§ PROVIDED RECORDS:
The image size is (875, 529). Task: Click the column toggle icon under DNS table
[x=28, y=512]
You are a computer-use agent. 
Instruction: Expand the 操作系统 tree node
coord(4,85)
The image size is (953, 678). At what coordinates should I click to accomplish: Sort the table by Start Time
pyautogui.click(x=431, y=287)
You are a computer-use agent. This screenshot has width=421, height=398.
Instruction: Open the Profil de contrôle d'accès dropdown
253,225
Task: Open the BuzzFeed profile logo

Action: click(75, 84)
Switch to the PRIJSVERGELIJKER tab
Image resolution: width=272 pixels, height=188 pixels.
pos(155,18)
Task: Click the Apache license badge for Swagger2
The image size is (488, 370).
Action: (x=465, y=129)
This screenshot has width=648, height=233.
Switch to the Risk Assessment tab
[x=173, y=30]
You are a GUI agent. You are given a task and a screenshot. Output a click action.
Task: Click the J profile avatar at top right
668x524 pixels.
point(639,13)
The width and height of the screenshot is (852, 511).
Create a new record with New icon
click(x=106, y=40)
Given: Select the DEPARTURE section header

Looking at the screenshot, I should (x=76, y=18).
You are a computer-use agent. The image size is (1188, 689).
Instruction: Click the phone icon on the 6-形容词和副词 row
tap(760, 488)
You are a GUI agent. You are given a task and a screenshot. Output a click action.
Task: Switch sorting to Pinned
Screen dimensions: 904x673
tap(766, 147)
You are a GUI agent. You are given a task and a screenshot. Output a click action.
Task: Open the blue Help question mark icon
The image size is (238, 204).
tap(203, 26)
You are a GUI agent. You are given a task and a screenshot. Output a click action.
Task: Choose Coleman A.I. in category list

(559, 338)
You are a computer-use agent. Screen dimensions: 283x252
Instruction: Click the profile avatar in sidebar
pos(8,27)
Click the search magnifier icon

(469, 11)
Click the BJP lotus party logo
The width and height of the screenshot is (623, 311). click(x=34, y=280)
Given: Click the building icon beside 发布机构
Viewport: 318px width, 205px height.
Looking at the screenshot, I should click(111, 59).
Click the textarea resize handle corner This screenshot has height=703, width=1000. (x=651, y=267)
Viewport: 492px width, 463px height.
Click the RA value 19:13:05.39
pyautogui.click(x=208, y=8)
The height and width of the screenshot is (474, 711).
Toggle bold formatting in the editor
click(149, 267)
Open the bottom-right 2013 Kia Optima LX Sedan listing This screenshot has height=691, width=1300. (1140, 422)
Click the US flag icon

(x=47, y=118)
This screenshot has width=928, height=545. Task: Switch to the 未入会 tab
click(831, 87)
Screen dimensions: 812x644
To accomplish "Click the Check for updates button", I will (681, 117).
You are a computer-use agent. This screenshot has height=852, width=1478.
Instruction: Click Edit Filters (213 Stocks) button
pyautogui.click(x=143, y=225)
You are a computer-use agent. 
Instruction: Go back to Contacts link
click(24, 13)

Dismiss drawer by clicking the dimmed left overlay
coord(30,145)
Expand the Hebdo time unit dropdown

§ TRY IT:
In which lines of the records does the word "computer" appear? Copy each of them.

§ SOLUTION FOR THIS EXERCISE:
You are a computer-use agent. 
You are a computer-use agent. This screenshot has width=421, height=398.
You are a computer-use agent. The image size is (1188, 689).
You are a computer-use agent. Screen dimensions: 283x252
You are a computer-use agent. This screenshot has height=852, width=1478.
You are a computer-use agent. 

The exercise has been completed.